Anyone who has a Gmail account already knows that the ads they view are determined by the words they type into their e-mails.  Ditto Facebook, which spent the last ten months offering me ads for wedding dresses and bridal planners, doubtless based on my regular updates about our events.  I just checked what they are currently pushing (Volkswagen Jetta for me - although obviously, that will differ vastly for the rest of you folks) - and I'm not sure if that is because one of my friends "Liked" the Jetta, or because somewhere in the data mining they've done on me, they've found a reference to Lucky, my fabulous Volkswagen Beetle.

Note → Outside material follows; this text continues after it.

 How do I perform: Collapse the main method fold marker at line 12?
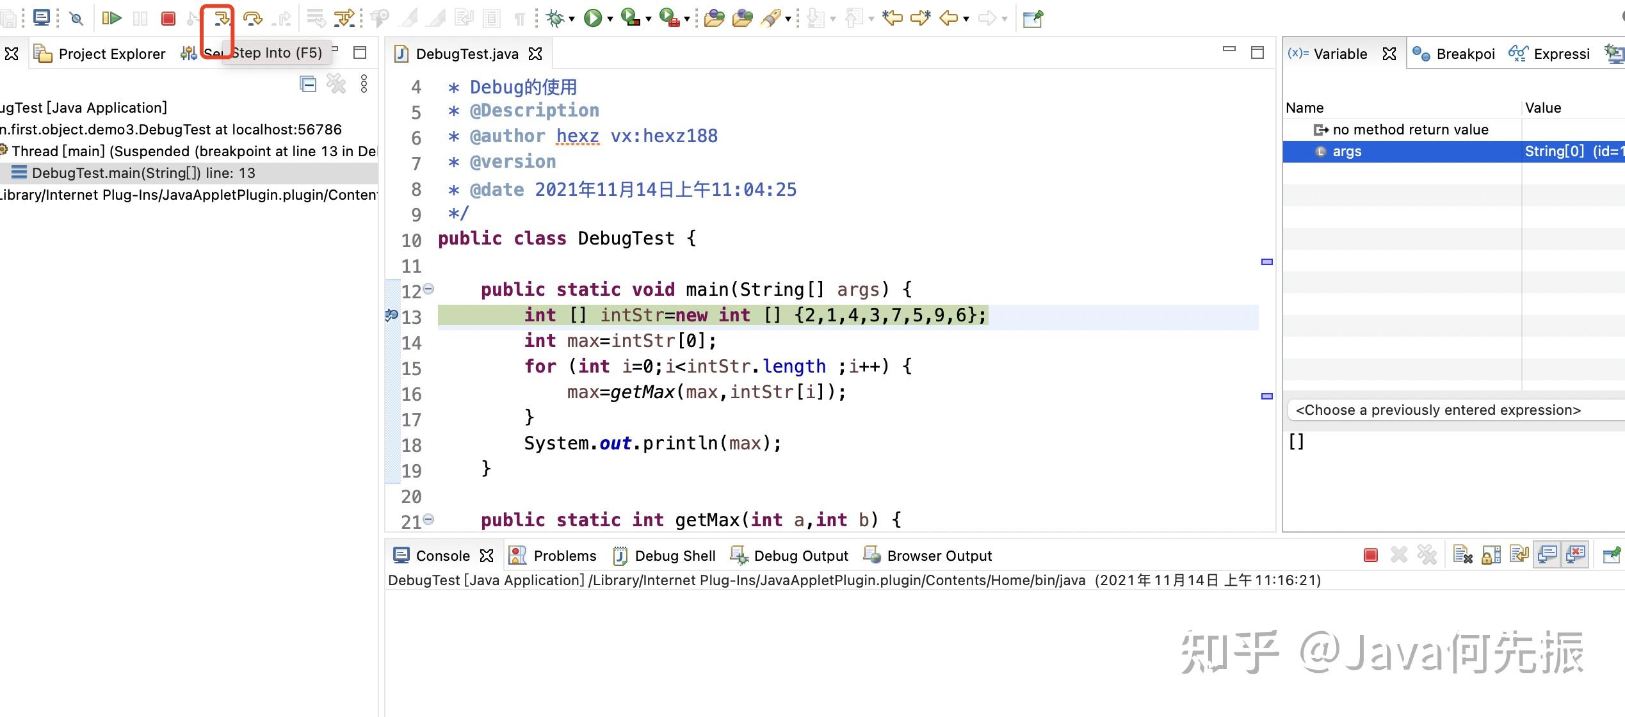(428, 289)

So what does it all mean?  The purpose of this post is not to encourage bunkerism, or suggest that a return to good old-fashioned paper and pen would be a good idea.  It's more to encourage friends and family (and the few hundred others who apparently read this blog occasionally) to get smart.  I've been dismayed recently by some of the posts from folks I respect that have appeared on Facebook or Linked In.  People I used to work with have posted pretty lurid details of running up bar tabs on work junkets that finished at 6am, only to go to work again at eight.  How can they be so reckless?  Never mind the ethics of whether that's how you should be spending your company's dollar...Do they really think that no-one connected to the company will see these posts?  Have they forgotten how many current, ex and future colleagues could be reading this?  Unfortunately for them, your online imprint is pretty much like an elephant.  It never forgets.  Earlier this year, HuffPo collated 13 incidents of folks who had gotten fired over their Facebook posts.  That's probably a drop in the bucket.  It happens.

I think part of the problem is the desire to present an interesting persona online.  But while most of us want to avoid being the boring Doreens who post such zingers as "Went to Starbucks today" or "I hate Mondays", we also need to find a healthy balance that avoids deeply racy or potentially compromising posts, just to impress our mates.  Think about that audience.  I'm friends with folks online with whom I haven't communicated in months, or in some cases, years.  There's only so much that they need to know about me.

Of course, for me, this is a particularly thorny issue, because as a marketer, I would be delighted to have access to this kind of rich data.  Targeting likely purchasers is the holy grail of marketing, and it has become ever more achievable in our new, information rich, world. But respecting customers is also a basic axiom of good marketing practice.  It's just not clear how many companies are really practicing that respect as they chase their next quarterly earnings goal.